Modeling Methods

Objectives
After completing this lesson, you will be able to:

After completing this lesson, you will be able to:

• Describe the common data modeling methods used to build data warehouses

Modeling Methods

Data Components

For more information, see Hans Hultgren, Modeling the Agile Data Warehouse with Data Vault, November 2012.

Example: 3NF Model

The 3NF is a strictly defined database normalization rule. Beside 3NF, there is a number of other normal forms (such as 1NF, 2NF, Boyce-Codd normal form) that come with different formal rules. All normal forms have in common that they are supposed to reduce data redundancy and improve data integrity.

Essentially, the 3NF approach enforces the following criteria:

• Identify each set of related data with a primary key
• Eliminate repeating groups in individual tables
• Create a separate table for each set of related data
• No partial dependencies (values depend on the whole of every candidate key)
• No transitive dependencies (values depend only on candidate keys)

Example: Dimensional Model

In dimensional modeling, data is separated into facts (measures) and dimensions (context for the measures). Conventionally, facts are numeric values while dimensions are groups of hierarchies and descriptors that define the facts. For example, the product price is a fact and the product description is a dimension. The key benefit of dimensional models is that they are relatively easy to understand for business users, because the structure is divided into measurements, facts and context, and dimensions. Also, the retrieval of data from the data warehouse tends to operate very quickly.

Data Vault Method

The main idea of the Data Vault is the explicit separation of structural information (in hubs and links) and descriptive context information/attributes (in satellites). It was developed by Dan Linsted and first described in a paper in 2000. Essentially, the Data Vault is a hybrid of the 3NF and the dimensional approach. The main advantages of the Data Vault approach are:

• Flexibility of the data model in case of extensions
• Full uni-temporal historization
• Auditability of data
• No dependence between data load processes
• Strong schematization of data load processes/utilization of ETL templates
• High parallelization of data load processes

Data Vault - Hub Tables

A hub table represents a core object of the business logic and is used to store a business key, which can also consist of several keys if required. Other descriptive information is not modeled in the hub. A hub does not contain foreign keys.

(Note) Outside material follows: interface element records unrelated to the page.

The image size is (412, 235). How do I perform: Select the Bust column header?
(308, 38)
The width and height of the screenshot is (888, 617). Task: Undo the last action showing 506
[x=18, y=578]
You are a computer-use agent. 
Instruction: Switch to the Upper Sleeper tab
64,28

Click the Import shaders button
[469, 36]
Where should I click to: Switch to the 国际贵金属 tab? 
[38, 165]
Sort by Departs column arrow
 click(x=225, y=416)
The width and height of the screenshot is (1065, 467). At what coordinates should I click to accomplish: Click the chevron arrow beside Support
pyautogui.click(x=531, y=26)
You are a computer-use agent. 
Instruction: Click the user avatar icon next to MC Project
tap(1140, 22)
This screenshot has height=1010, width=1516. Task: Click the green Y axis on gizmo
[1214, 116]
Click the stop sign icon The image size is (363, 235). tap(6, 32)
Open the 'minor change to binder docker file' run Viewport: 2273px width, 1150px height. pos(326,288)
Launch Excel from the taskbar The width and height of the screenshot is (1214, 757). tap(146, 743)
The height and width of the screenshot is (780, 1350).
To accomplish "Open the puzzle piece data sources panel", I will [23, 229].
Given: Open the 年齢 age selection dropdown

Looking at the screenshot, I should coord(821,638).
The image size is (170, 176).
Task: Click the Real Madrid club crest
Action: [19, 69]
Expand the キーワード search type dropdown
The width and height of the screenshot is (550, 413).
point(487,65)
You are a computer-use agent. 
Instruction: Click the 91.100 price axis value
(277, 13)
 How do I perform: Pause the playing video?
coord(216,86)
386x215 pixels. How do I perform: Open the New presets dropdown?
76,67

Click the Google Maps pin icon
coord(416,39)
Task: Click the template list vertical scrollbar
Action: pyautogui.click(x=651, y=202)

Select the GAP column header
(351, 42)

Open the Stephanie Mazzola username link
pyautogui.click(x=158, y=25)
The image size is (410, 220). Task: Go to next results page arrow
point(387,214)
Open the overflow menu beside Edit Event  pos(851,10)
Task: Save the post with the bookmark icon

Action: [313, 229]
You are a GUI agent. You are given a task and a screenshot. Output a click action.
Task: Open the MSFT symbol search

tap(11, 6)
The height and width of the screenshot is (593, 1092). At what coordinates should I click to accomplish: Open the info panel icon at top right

Formal rules for business keys in hub tables:

• Business keys should be natural keys used by the business (for example, national insurance number).
• Business keys should stand alone and have meaning to the business.
• Business keys should never change. They should have the same semantic meaning and the same granularity.

Focusing on business keys (instead of focusing on source system surrogates) ensures that the result serves the needs of the business.

A link models the relationship between two or more hubs, in other words, the business relationship between two or more business objects. The relationship must always be unique and specific to the business rules. A relationship is always n:m.

• Relationships/associations
• Foreign keys in OLTP systems
• Hierarchies and redefinitions
• Hierarchical relationships, which can be modeled by one link and two connections to hubs: HAL (parent-child LINK) and SAL (same-as LINK)

Transactions and events are often modeled as links (could also be a hub). For example, sales order or sensor data.

The modeling solution depends on the requirements, context, and so on.

Data Vault - Satellite Tables

A satellite contains all non-key/context attributes and is connected to exactly one hub or link. Hub or link tables can have several satellite tables, organized for example by source system. They can contain in the extreme case one column only or any number of columns (and the mandatory columns). Note that in this course we work without historicized data, so, the satellites shown only represent present data.

The criteria to design satellite tables (that is, to separate data into different satellite tables) are:

• Source system
• Rate of change
• Data types (such as separate CLOBS or other lengthy textual fields)
• Attributes which change together (temporal normalization), such as address satellite
• Attributes which are queried together
• Privacy and data protection aspects